* _Tarea solicitada_:
Reproduzca de forma idéntica únicamente las líneas que comienzan con la que contiene "1920x1021 pixels. At" y terminan con la que contiene "Action: click(x=377, y=148)", ambas incluidas.

* _Registros de señalamiento de texto y elementos_:
-.-.-
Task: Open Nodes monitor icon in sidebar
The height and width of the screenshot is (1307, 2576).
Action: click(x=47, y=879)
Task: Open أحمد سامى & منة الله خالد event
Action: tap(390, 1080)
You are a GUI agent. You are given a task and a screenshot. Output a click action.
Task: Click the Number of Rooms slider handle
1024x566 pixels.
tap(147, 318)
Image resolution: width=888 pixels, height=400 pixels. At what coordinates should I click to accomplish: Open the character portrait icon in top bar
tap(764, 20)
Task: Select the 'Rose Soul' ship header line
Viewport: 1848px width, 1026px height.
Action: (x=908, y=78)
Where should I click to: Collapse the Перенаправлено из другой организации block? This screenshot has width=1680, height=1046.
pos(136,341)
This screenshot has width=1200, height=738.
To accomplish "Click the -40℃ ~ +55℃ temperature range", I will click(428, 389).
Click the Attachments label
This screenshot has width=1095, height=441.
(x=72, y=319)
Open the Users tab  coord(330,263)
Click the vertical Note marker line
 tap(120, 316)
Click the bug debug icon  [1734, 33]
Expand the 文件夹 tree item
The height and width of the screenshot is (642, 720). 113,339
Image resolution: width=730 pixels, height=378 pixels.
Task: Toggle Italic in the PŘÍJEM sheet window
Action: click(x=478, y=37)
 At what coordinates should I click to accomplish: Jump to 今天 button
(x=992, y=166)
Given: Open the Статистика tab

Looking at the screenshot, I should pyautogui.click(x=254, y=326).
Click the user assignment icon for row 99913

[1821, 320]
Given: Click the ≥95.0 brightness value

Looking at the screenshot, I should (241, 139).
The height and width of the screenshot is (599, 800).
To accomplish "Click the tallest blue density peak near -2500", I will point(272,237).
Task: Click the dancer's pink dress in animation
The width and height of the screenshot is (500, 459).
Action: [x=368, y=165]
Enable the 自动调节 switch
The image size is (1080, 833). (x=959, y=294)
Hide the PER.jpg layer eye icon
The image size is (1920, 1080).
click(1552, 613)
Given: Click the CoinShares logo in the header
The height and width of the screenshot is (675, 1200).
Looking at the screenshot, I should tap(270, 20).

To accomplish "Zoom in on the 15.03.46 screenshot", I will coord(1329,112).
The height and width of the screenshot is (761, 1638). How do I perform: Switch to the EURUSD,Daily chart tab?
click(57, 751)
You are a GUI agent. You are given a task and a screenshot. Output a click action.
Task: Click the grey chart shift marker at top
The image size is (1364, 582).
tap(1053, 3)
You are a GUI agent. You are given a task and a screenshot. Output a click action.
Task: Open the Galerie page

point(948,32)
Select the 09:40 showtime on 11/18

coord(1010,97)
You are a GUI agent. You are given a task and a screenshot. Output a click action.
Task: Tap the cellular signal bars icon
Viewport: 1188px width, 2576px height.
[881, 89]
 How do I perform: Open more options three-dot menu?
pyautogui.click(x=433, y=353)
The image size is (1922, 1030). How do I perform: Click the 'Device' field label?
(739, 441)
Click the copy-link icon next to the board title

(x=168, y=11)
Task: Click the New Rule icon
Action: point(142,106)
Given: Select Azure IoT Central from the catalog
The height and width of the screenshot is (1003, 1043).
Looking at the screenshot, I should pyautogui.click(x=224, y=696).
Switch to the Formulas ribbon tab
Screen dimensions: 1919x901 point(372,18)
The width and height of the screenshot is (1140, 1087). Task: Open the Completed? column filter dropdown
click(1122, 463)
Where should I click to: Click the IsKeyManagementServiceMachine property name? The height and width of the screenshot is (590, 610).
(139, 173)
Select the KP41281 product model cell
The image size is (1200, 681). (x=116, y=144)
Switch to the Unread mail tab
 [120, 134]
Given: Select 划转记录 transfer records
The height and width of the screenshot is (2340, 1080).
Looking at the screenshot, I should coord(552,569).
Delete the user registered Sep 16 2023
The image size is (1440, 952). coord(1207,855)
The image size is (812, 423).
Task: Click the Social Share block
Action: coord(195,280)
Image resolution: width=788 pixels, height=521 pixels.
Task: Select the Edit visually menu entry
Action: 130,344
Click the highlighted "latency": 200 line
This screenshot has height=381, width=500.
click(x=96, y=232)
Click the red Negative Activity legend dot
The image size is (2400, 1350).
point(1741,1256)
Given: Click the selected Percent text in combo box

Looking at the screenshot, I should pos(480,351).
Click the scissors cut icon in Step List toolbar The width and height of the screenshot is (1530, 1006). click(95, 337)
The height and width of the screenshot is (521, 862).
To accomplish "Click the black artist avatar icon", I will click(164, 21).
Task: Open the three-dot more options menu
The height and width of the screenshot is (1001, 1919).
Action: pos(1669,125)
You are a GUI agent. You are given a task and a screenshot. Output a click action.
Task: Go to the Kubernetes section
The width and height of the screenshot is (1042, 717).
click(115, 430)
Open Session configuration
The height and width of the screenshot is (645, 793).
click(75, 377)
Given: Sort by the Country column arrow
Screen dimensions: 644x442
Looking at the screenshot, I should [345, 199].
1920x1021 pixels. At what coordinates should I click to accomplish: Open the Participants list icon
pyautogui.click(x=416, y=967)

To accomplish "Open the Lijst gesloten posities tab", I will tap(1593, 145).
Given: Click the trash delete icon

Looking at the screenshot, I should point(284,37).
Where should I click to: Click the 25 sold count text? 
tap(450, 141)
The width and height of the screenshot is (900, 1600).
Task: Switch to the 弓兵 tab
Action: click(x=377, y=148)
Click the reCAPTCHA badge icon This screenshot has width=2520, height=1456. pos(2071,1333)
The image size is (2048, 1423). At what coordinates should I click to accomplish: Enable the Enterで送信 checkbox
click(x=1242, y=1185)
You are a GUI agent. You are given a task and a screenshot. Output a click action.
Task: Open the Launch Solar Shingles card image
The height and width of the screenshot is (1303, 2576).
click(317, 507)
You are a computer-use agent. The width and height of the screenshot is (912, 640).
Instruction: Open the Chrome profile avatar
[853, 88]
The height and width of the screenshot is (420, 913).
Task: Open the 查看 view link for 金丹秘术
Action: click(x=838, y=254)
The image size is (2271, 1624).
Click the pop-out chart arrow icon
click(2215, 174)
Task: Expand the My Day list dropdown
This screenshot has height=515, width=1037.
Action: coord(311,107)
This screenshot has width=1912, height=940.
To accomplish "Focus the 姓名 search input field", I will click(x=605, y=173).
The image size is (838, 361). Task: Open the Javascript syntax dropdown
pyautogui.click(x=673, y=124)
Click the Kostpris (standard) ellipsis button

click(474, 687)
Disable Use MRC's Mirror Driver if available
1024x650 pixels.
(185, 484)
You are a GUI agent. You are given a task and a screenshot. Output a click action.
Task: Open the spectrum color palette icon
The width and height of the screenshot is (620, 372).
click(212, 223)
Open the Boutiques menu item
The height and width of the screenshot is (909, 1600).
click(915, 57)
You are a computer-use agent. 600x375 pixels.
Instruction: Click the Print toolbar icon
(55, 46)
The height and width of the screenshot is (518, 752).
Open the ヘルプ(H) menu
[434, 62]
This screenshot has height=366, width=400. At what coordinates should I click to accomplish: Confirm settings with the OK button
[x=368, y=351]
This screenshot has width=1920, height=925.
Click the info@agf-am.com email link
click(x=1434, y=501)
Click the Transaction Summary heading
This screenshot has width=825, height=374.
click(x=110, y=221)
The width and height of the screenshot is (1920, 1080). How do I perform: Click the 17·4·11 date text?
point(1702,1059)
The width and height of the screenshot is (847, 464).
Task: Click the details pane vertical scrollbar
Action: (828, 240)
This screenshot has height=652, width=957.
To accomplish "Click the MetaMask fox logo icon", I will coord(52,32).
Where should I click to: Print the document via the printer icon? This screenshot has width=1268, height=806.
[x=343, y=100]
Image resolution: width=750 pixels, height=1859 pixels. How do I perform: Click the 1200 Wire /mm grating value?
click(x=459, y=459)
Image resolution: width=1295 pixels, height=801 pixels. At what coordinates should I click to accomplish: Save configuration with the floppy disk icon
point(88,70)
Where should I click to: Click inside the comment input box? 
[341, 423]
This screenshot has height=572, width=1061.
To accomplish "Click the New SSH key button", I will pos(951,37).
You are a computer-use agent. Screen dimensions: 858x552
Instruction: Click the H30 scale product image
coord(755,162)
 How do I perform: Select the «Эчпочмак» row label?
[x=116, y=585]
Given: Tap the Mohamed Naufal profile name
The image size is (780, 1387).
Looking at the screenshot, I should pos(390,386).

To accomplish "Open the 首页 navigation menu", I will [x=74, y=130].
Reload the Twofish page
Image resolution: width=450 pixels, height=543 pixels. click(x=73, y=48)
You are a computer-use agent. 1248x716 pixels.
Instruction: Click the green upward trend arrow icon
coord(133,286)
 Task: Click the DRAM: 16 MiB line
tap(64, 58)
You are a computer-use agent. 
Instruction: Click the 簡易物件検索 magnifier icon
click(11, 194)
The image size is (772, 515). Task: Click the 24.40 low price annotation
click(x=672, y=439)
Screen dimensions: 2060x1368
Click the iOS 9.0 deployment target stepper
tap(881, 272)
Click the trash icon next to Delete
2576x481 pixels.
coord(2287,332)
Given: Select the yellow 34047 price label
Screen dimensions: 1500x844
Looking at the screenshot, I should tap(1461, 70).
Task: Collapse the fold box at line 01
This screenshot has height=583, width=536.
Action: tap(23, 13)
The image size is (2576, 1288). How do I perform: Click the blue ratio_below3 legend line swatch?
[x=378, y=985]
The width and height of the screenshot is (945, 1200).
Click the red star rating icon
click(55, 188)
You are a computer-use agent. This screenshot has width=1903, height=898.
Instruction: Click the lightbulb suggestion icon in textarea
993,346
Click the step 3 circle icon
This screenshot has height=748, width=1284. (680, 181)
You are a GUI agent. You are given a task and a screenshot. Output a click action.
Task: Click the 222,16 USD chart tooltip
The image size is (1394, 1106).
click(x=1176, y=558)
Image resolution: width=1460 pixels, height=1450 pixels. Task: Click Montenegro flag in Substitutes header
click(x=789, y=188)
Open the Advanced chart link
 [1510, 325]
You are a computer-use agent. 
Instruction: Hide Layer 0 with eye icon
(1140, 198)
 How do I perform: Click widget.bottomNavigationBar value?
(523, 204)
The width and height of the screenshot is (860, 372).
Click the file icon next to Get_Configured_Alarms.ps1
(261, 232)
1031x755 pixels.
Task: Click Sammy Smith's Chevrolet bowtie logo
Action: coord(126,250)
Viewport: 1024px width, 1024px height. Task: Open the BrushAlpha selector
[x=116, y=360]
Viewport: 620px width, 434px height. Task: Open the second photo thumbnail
-.-.-
* _La respuesta_:
1920x1021 pixels. At what coordinates should I click to accomplish: Open the Participants list icon
pyautogui.click(x=416, y=967)

To accomplish "Open the Lijst gesloten posities tab", I will tap(1593, 145).
Given: Click the trash delete icon

Looking at the screenshot, I should point(284,37).
Where should I click to: Click the 25 sold count text? 
tap(450, 141)
The width and height of the screenshot is (900, 1600).
Task: Switch to the 弓兵 tab
Action: click(x=377, y=148)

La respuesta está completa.